Arbeitsaufträge:
#1 Überarbeite den Textabschnitt, indem du alles von „Systemkonkurrenz im Vordergrund“ bis hinunter zu „die der Systemkonkurrenz.“ wiedergibst. Ersetze dabei „Systemkonkurrenz“ durch „Systemrivalität“.
#2 Wie lange müssen sich Einreisende laut dem Textabschnitt in strikte Quarantäne begeben?

Textabschnitt:

+===+

Systemkonkurrenz im Vordergrund
So ganz einfach aber ist die Sache eben nicht. Die KP ist dafür bekannt, in längeren Linien zu denken. Wichtiger als die Frage, wer am 3. November in den USA die Wahl gewinnt, und ob sich die Beziehungen zwischen beiden Staaten unter einem Präsident Biden wieder verbessern, ist die der Systemkonkurrenz.
So twitterte der für harsche Töne bekannte Chefredakteur der nationalistischen Tageszeitung „Global Times“, am 24. Juni: „Ich empfehle dem amerikanischen Volk dringlichst, Trump wiederzuwählen, weil in seinem Team so viele Verrückte sind wie (Außenminister) Pompeo. Sie tragen dazu bei, die Solidarität und den Zusammenhalt in China zu stärken. Das ist wichtig für Chinas Aufstieg.“
Twitter ist innerhalb Chinas gesperrt, weswegen sich Hus Tweet vor allem an ein internationales Publikum richtet. Innerhalb Chinas nämlich hat man den Großteil der Bevölkerung durch jahrelang konstante Propaganda-Beschallung ohnehin schon überzeugt. Die Botschaft: „Seht nur, wie viel Chaos Wahlen verursachen und welche Verrückten dabei an die Macht gelangen können. Wie viel vernünftiger ist da doch, die stabile Oligarchie der kommunistischen Partei Chinas.“
Die Politik der Führung in der Corona-Pandemie verfolgt ein ähnliches Ziel: Während man die eigenen Patzer und Fehler in den Anfangsphase der Pandemie verschleiert und vertuscht, hat man ein rigides System an den Außengrenzen eingeführt. Einreisende jeglicher Nationalität müssen sich zwei Wochen in strikte Quarantäne begeben. Die implizite Botschaft: China ist sicher, die Gefahr droht von außen.

+===+

Datenauszüge:

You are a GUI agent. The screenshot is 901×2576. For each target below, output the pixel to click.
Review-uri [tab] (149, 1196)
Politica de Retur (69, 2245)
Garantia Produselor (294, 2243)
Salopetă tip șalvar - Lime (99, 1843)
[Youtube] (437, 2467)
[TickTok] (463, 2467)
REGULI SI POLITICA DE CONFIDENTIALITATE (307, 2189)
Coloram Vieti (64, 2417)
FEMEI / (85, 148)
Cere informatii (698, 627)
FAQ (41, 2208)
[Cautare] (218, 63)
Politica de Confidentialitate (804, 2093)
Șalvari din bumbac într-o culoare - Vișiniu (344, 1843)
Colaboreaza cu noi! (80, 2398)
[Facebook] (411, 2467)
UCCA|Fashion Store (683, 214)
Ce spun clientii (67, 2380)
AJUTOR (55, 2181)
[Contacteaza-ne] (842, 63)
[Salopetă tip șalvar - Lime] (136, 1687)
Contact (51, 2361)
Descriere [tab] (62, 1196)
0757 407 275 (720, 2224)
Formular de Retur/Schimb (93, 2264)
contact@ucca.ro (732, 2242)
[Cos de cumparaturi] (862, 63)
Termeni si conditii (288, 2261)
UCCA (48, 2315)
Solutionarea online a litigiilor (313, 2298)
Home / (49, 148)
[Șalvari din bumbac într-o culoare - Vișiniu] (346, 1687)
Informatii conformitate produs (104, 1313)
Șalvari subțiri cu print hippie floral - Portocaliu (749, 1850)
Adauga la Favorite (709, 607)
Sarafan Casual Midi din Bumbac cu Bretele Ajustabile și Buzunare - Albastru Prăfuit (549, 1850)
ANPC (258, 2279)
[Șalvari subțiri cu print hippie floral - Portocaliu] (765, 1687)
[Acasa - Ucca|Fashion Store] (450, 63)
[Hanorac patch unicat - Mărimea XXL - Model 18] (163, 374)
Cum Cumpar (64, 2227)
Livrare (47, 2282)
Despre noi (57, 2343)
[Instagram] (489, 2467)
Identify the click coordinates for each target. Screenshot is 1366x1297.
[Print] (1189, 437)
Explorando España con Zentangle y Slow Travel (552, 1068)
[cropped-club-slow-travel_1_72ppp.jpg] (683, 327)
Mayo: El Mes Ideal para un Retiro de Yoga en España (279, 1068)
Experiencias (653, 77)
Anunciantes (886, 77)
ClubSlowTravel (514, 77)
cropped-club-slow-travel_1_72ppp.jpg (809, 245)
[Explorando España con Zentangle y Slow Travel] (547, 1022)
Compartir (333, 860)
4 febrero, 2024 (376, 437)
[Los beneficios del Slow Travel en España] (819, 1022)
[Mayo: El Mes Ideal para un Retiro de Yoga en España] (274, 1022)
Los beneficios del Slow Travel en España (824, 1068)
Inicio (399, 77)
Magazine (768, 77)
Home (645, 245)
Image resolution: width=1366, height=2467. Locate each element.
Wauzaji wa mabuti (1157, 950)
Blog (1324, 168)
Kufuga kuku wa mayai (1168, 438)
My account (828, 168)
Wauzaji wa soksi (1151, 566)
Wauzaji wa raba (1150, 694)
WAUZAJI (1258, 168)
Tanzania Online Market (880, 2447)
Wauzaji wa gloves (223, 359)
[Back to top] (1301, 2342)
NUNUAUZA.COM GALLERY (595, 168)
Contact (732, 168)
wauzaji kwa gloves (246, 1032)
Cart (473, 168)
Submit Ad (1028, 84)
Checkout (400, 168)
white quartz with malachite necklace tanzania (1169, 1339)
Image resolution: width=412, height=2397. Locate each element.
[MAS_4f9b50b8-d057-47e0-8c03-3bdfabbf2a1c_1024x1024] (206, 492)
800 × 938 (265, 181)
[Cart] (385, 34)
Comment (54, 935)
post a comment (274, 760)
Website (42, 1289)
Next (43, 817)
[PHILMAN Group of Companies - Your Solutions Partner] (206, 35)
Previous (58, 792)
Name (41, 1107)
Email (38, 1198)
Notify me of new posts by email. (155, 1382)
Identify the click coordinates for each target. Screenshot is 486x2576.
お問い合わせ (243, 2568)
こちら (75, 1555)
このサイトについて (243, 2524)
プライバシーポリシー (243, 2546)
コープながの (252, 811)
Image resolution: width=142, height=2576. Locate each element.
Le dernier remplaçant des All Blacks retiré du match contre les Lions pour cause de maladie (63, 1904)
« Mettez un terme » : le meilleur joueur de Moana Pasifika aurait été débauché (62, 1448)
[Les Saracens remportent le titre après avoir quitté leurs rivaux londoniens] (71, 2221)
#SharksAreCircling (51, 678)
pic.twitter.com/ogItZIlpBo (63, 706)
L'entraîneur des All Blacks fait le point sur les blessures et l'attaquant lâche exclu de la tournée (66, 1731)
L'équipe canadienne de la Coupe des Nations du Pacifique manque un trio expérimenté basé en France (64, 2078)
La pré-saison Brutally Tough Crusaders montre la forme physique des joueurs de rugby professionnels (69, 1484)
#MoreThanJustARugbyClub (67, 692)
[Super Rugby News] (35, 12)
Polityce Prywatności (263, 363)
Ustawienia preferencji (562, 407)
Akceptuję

+===+

Lösungen der Aufgaben:
#1
Systemrivalität im Vordergrund
So ganz einfach aber ist die Sache eben nicht. Die KP ist dafür bekannt, in längeren Linien zu denken. Wichtiger als die Frage, wer am 3. November in den USA die Wahl gewinnt, und ob sich die Beziehungen zwischen beiden Staaten unter einem Präsident Biden wieder verbessern, ist die der Systemrivalität.

#2 Einreisende müssen sich zwei Wochen in strikte Quarantäne begeben.